*** Exercise material
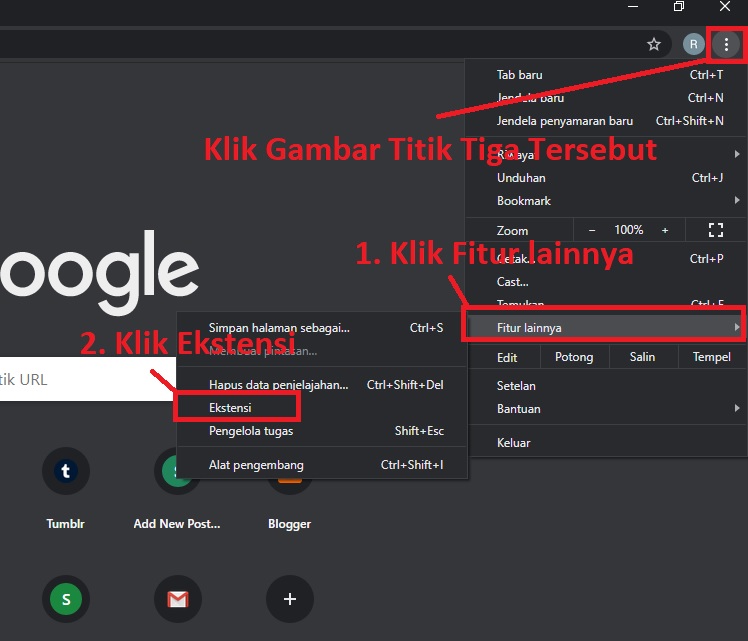748x641 pixels.
Task: Click the Tempel edit button
Action: point(711,357)
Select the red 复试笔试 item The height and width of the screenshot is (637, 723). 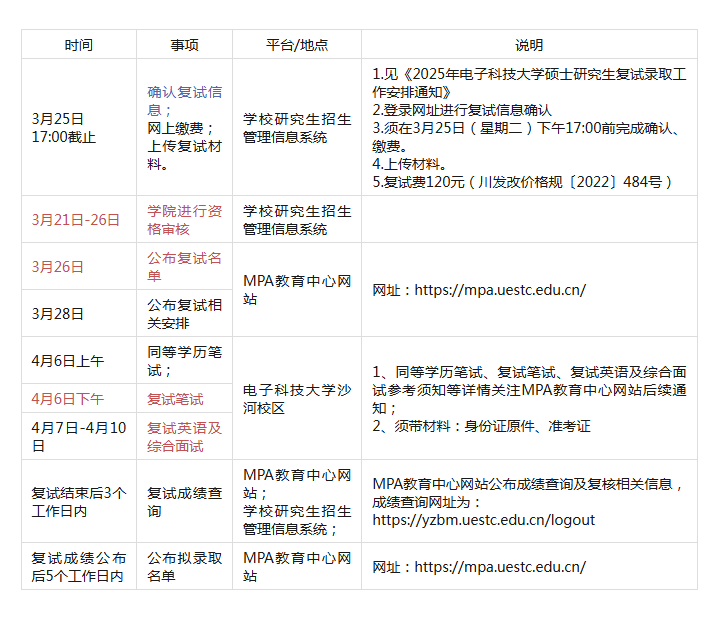tap(175, 399)
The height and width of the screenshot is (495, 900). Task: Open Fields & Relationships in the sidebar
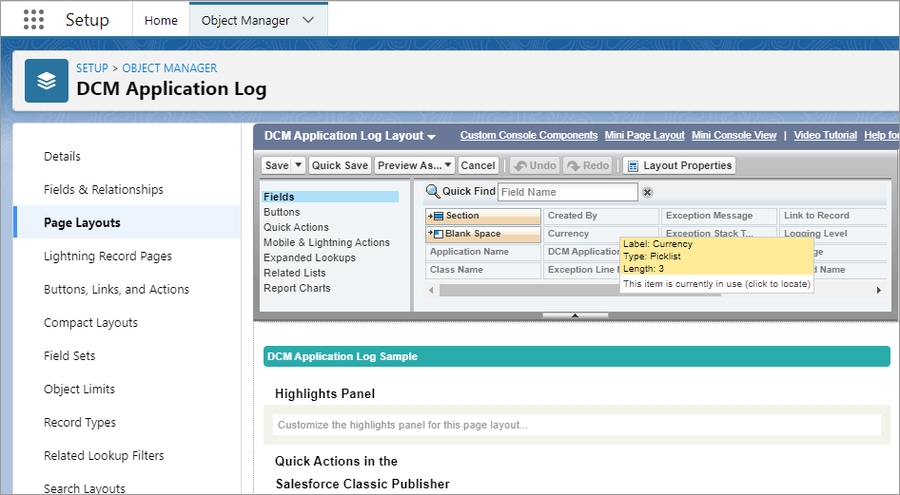tap(103, 190)
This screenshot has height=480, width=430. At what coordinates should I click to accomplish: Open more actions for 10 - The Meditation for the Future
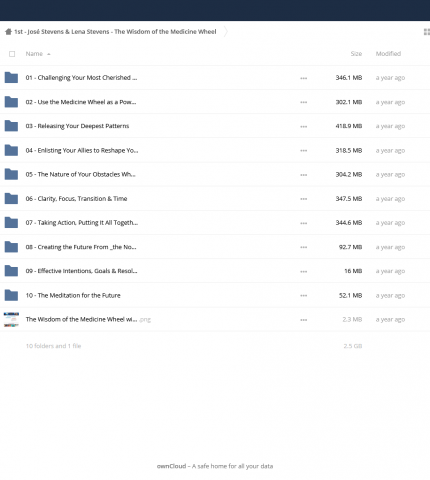click(303, 295)
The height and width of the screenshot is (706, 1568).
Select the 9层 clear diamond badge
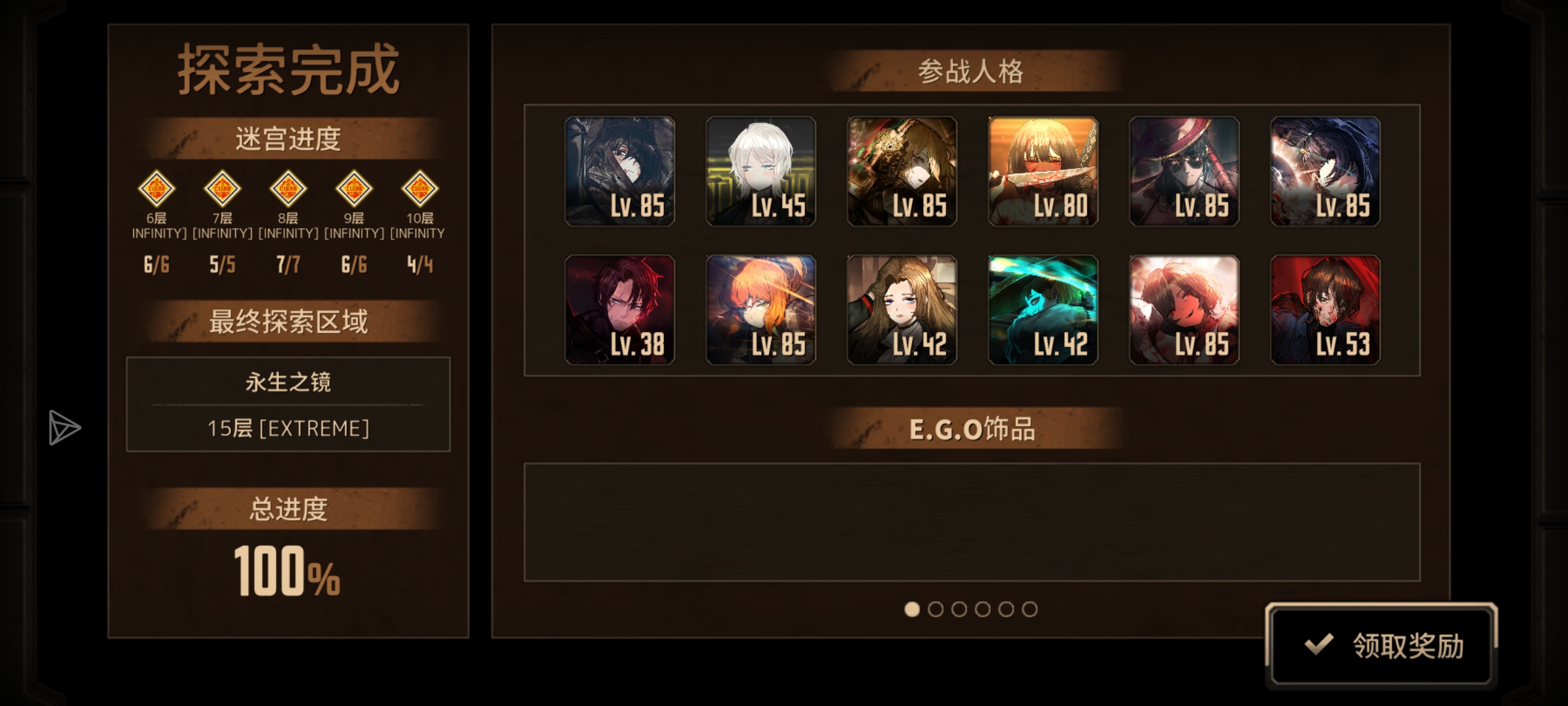pos(354,189)
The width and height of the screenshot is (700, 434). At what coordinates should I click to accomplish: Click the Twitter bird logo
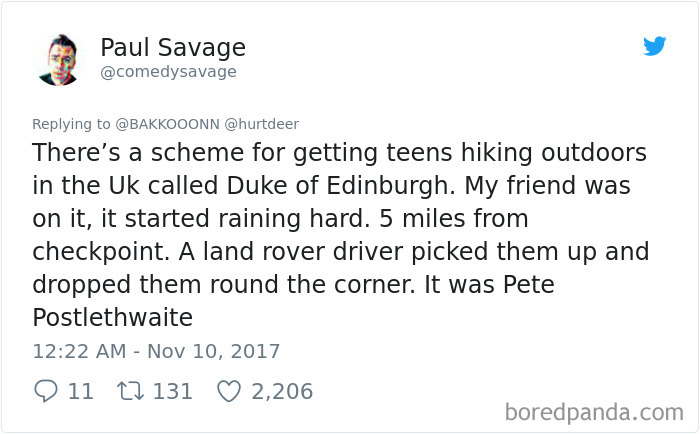(654, 46)
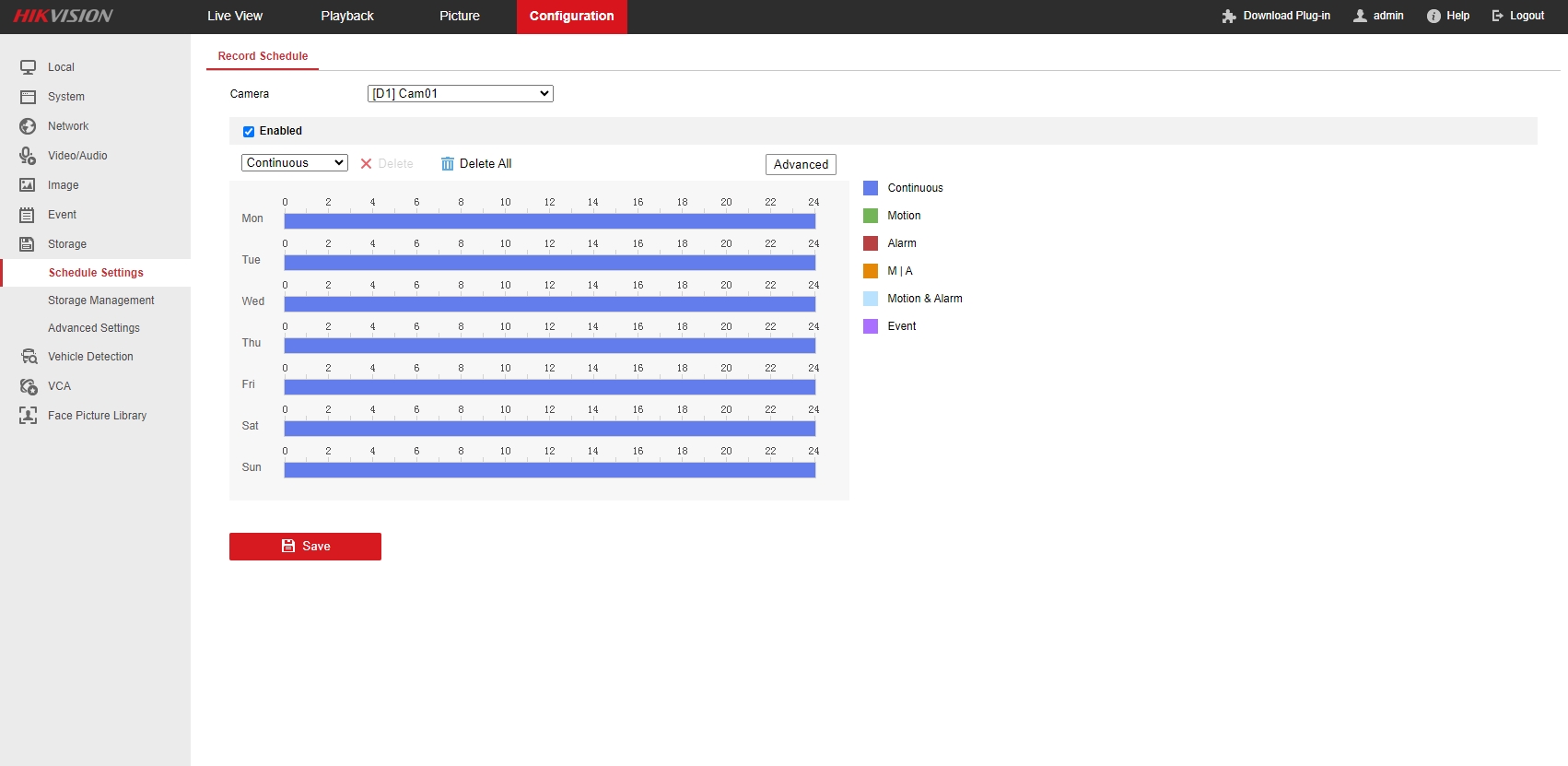Open the Advanced settings button
Screen dimensions: 1568x766
[801, 164]
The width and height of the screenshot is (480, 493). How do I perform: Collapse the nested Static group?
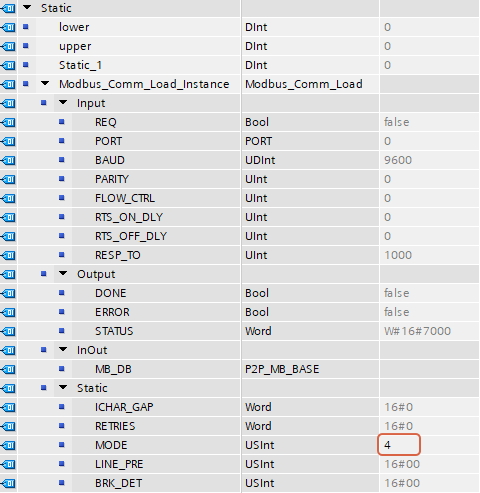pyautogui.click(x=63, y=387)
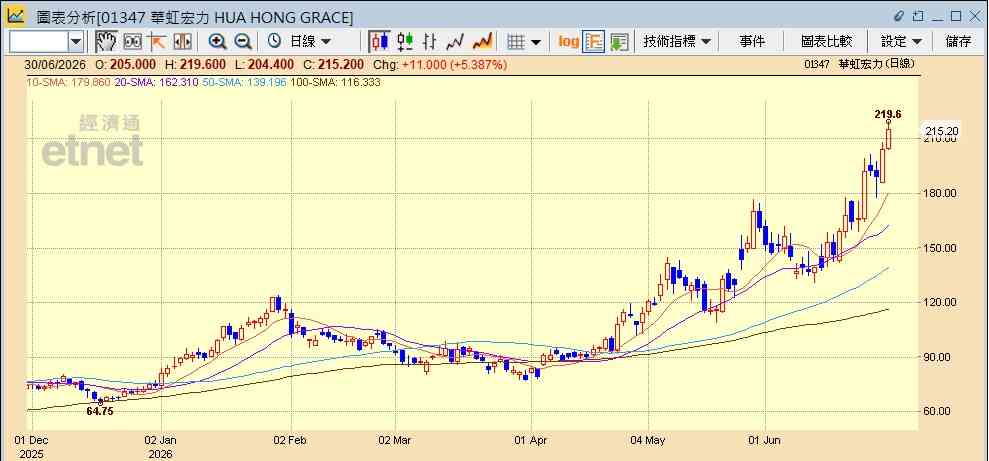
******
What the task requires: Nothing should appear in the answer except the lines from the one containing "The width and height of the screenshot is (700, 434)." through the last line of the listing, given again exactly and with no pictures.

Problem solution:
The width and height of the screenshot is (700, 434). At what coordinates should I click to accomplish: Click the Twitter bird logo
(654, 46)
Open the Advanced settings button
Screen dimensions: 1568x766
[801, 164]
The width and height of the screenshot is (480, 493). How do I perform: Collapse the nested Static group?
pyautogui.click(x=63, y=387)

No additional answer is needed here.